Efficient lipid-mediated transfection of DNA into primary rat hepatocytes

Abstract

Cationic lipids are an effective means for transfecting nucleic acids into a variety of cell types. Very few of these lipids, however, have been reported to be effective with primary cells. We report on the efficacy of several commercially available cationic lipid reagents to transfect plasmid DNA into primary rat hepatocytes in culture. The reagents tested in this study include TransfectAce, LipofectAmine, Lipofectin, N-[1-(2,3-dioleyloxy)propyl]-n,n,n-trimethylammoniumchloride (DOTMA), (N-[1-(2,3-dioleoyloxy)propyl]-N,N,N-trimethyl-ammonium methylsulfate (DOTAP), and cetyltrimethyl-ammonium bromide/dioleoylphosphatidylethanol-amine (CTAB/DOPE). Electron micrographic (EM) studies indicate that similar size Lipofectin and DOTAP vesicles contain DNA-like material internally and that these vesicles attach to the cell membrane. DOTAP vesicles are multilamellar, appear as clusters, and have a high DNA-to-lipid ratio. Lipofectin vesicles appear to attach to the cell surface as individual vesicles.
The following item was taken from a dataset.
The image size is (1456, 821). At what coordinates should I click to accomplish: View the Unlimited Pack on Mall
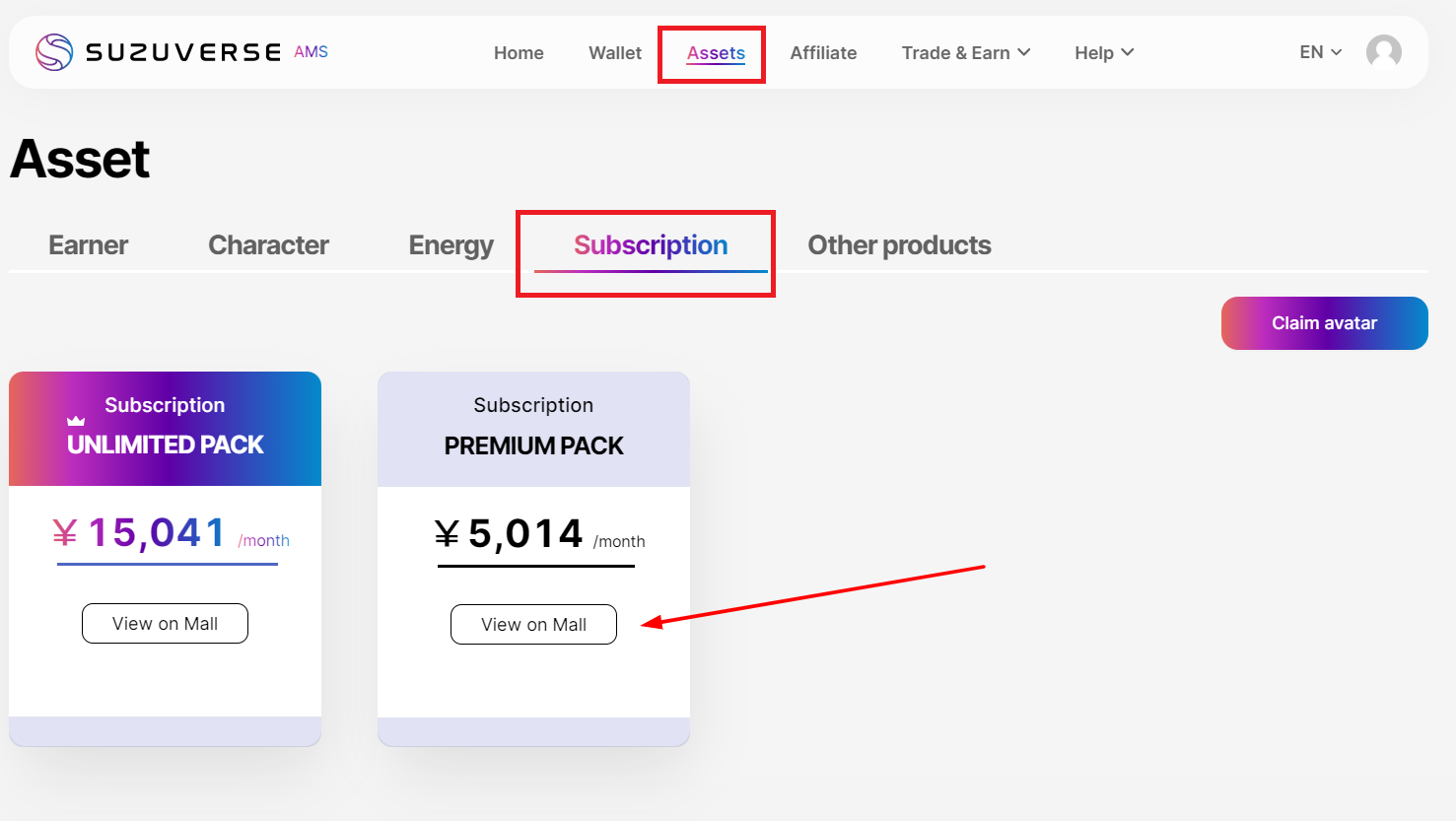click(x=165, y=624)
The EM observations are consistent with current theories on the mechanism of transfection by cationic lipids. While Lipofectin has proven to be effective in transfection studies of primary cells in culture, we have found DOTAP to be a viable alternative. DOTAP yields transfection rates in hepatocytes comparable to DOTMA and Lipofectin, however, at lower concentrations of reagent and at considerably less cost. Optimal conditions for transfecting 5 µg of plasmid DNA with DOTAP were achieved by utilizing multilamellar (vortexed) vesicles at a concentration of 15 µg DOTAP per 2 ml media in 60-mm plates for 2 h transfection time. In this study, DOTAP has proven to be economical, easy to prepare, and very effective in transfecting DNA into primary rat hepatocytes.